A while ago, I backed up entire "My Documents" (which was over 2GB) directory in Windows to a Linux using unison - which is a rsync like (but better than rsync in my experience) utility which is available for both Windows and Linux (No need to install Cygwin). Download it from http://www.cis.upenn.edu/~bcpierce/unison/ Install unison on windows machine and also on linux machine. Then on Windows machine, start a unison server from a command line and on a linux machine just use the unison GUI - it is pretty painless process. If you run into troubles, make sure you use the same version of unison on both machines. Unison also supports ssh if that is what you need. Unison is very useful for recurring backups. On subsequent backups, unison (like rysnc) only backs up the data that has changed. There is more documentation on unison's page if you want more info. Osho On Tue, 2 Nov 2004 20:09:17 +0200, Hugo <hg.list@gmail.com> wrote:
Hi!
On Tue, 2 Nov 2004 10:11:31 +0100, jalal <the_jalal@fastmail.fm> wrote:
I have a client who is using Windows XP and wants to backup his files (preferably automatically) to my Linux server.

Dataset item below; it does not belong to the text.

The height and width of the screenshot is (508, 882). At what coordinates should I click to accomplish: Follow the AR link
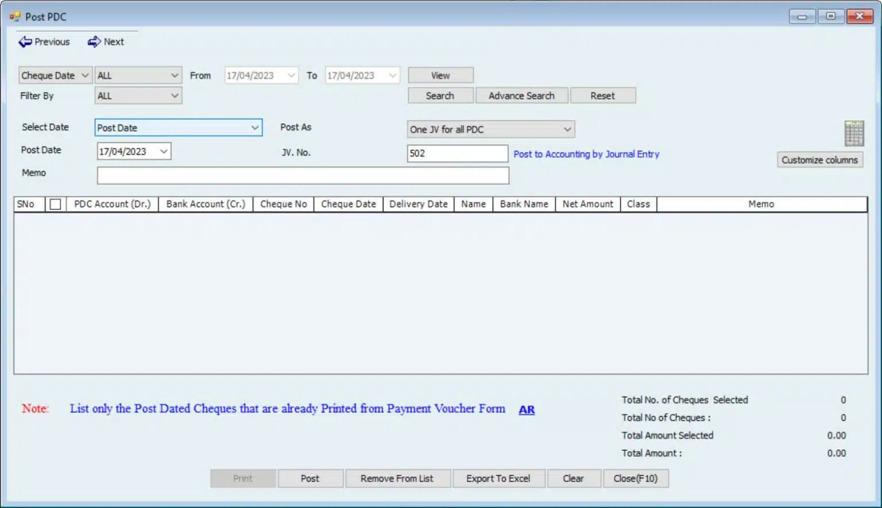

- Use samba to mount a suitable dir for the XP computer
- Use WinXP built-in backup software to take the backup
- it is easy to setup: graphical selection of files
- can be easily automated from the same GUI
- could actually be scripted... well the scheduling actually works by running scripts...
- Take the backups to a file on the samba share.
You could actually make 2 backups for alternating days and different files. WindowsXP backup is very good. It can even use shadow volume system to back up open files. It does not do compression how ever.
If you want compression:
- Get WinZip or another zip-tool that can be run from command line.
- Construct a bat-file (that's script for linux guys :-) for running it with suitable parameters and files.
- Point the outputfile to the samba share
This probably will not be able to backup open files (like Outlook .pst)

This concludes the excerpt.